Supplied text
****************

In “The Story of Dunwoody,” by Ethel W. Spruill and Elizabeth L. Davis, Mary Jordon, daughter of Elon and Lizzie, shares some early history of the Jordon family. Elon Jordon and his parents, Mr. and Mrs. James D. Jordon, came to Dunwoody from Rex some time around 1919. They moved into the former Larkin Martin home which is located where Mill Glen subdivision and Glenrich Drive are located today off Roberts Drive.
The recorded history says they moved in 1917, however Elon Jordon enlisted with the Army at Fort Oglethorpe, Georgia in June of 1918. He was discharged in 1919, so sometime after that makes more sense unless his parents had already moved in 1917 and he joined them after discharge.
A few years later they built a one-room house to live in temporarily while they built a larger home along Spalding Drive. The materials for both homes came from the property itself. Elon Jordon purchased the land from John W. Ball, Lizzie’s great uncle. Sarah Elizabeth Spruill married Elon Jordon on December 14, 1924 at Dunwoody Methodist Church.
The couple had three children, Mary Pauline, John David, and Betty. Elon was a skilled carpenter and his son John David (known as J. D.) followed in his footsteps, as well as grandson Larry Jordon who makes the same children’s rocking chairs his grandfather made. Elon was best known for his birdhouses, made from the bark of poplar trees. They were sold at Hastings Nursery in Atlanta between the 1930’s and 1960’s. When Elon Jordon died in 1972, he was referred to as Elon M. “Birdhouse” Jordon in his obituary.
When Georgia 400 forced the couple out of their old home in 1967, they moved into a brick home built on the property. The old home was close enough to 400 that they couldn’t live there, but it remaining standing until 1986. Lizzie would sometimes go back in the old home to cook on the wood stove she loved so much.

****************

Supplied data
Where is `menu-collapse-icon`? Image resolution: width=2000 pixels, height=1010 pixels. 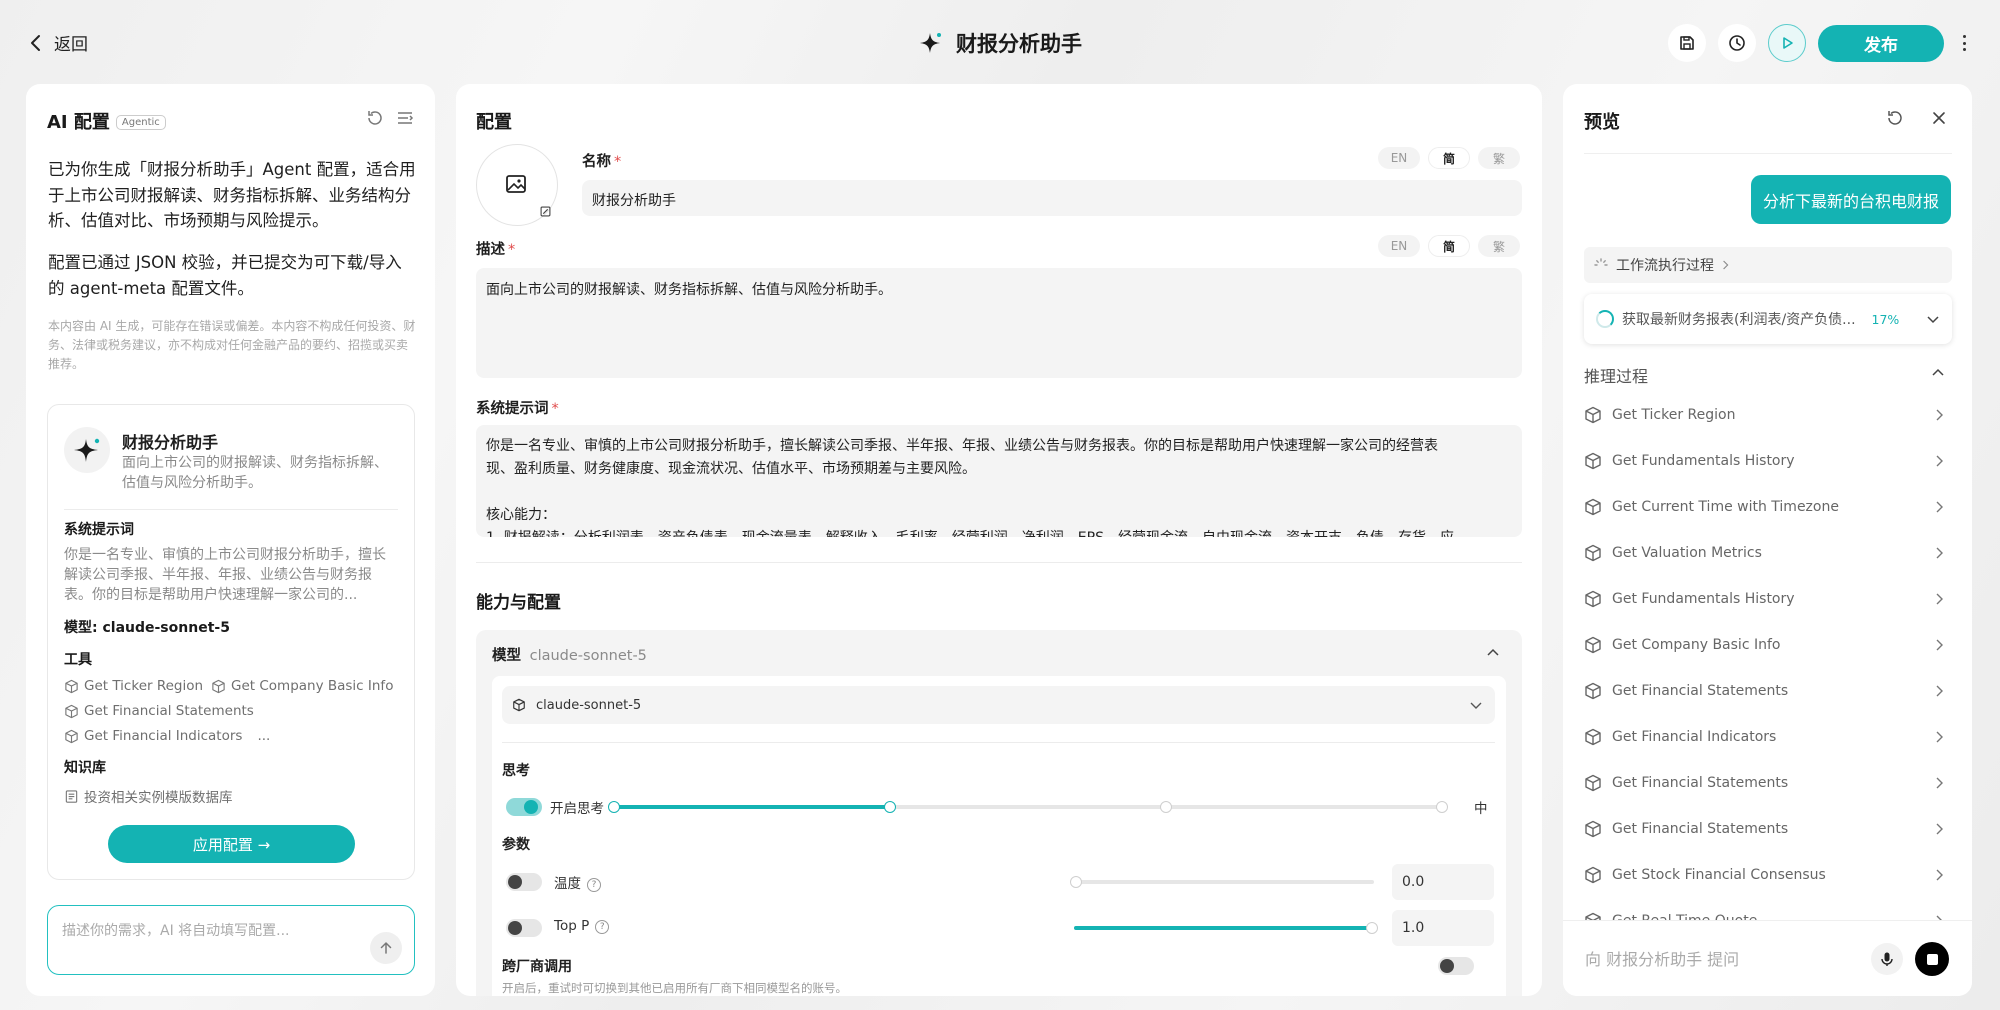 menu-collapse-icon is located at coordinates (405, 118).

****************

Problem requirements
Repeat the Jordon family history above word for word, from "When Georgia 400" to "loved so much.".

Reply
When Georgia 400 forced the couple out of their old home in 1967, they moved into a brick home built on the property. The old home was close enough to 400 that they couldn’t live there, but it remaining standing until 1986. Lizzie would sometimes go back in the old home to cook on the wood stove she loved so much.